17. She-Haw. My never produced pilot for an all-female "Hee-Haw." The network will come around eventually.

18. Those Hollow chocolate crosses they sell down the Rite-Aid. With the top portion chewed away, makes a handy flask for Sunday services.

19. Rabbits making sweet romance on my lawn. Churn those eggs, you furry lotharios!

20. My business law class on Monday and Wednesday nights at FAU. We're watching Trading Places again next week. Jamie Lee Curtis is the kind of man you'd like to meet in Patpong, if you understand my sailor's lingo.

 

21. Stroker Ace. Dale Earnhardt should have raced his final race in a chicken suit just like Burt Reynolds, because as sad as his death was, he'd still be wearing a chicken suit, and that would have made it a little easier for all of us.
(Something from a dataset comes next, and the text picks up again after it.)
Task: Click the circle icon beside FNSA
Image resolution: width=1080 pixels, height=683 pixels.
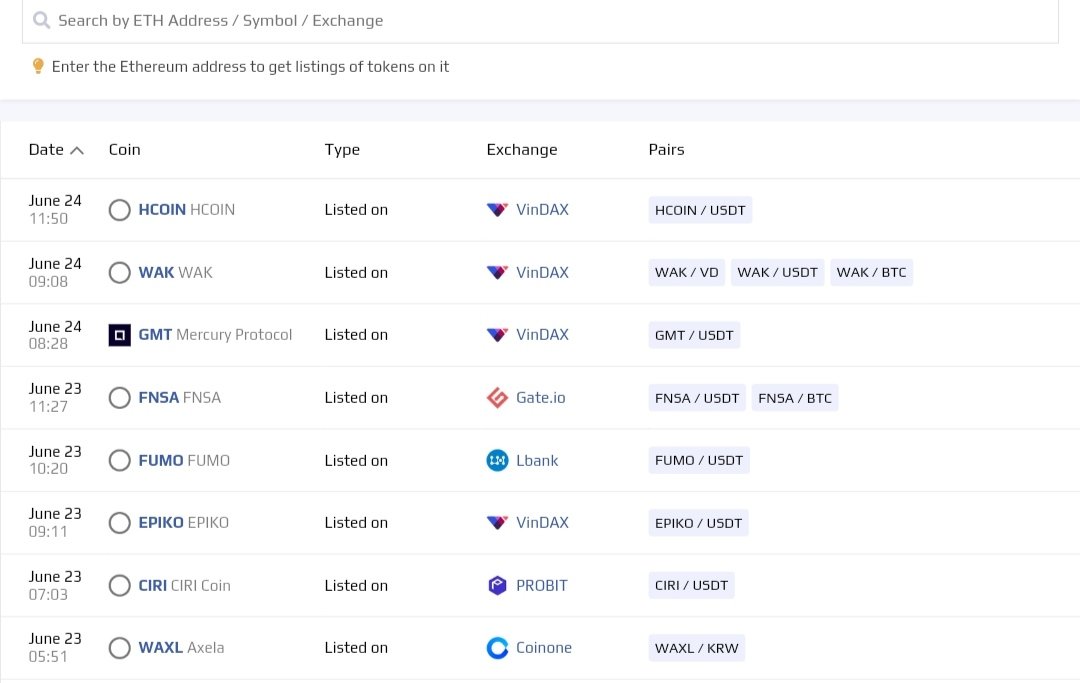Action: coord(120,398)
22. My traditional slimming All-Potted-Meat Fast from June 1st to June 15th. 


23. Waffles. They're just fascist pancakes, but Francisco Franco wasn't wrong about everything.

24. Lantana. Bet Smurfs use these as bouquets on dates. They better not take mine, though. That's what my pellet gun and the grub hoe are for. Are smurfs real? I hope not, but you can never be too prepar

25. Driving ranges. You keep driving golf balls all you like. You call it a driving range, and I'll just pretend I'm in a sunny hailstorm while steering the Monte Carlo on some of the most beautiful open grass in Broward County. Not my fault you don't understand the King's English.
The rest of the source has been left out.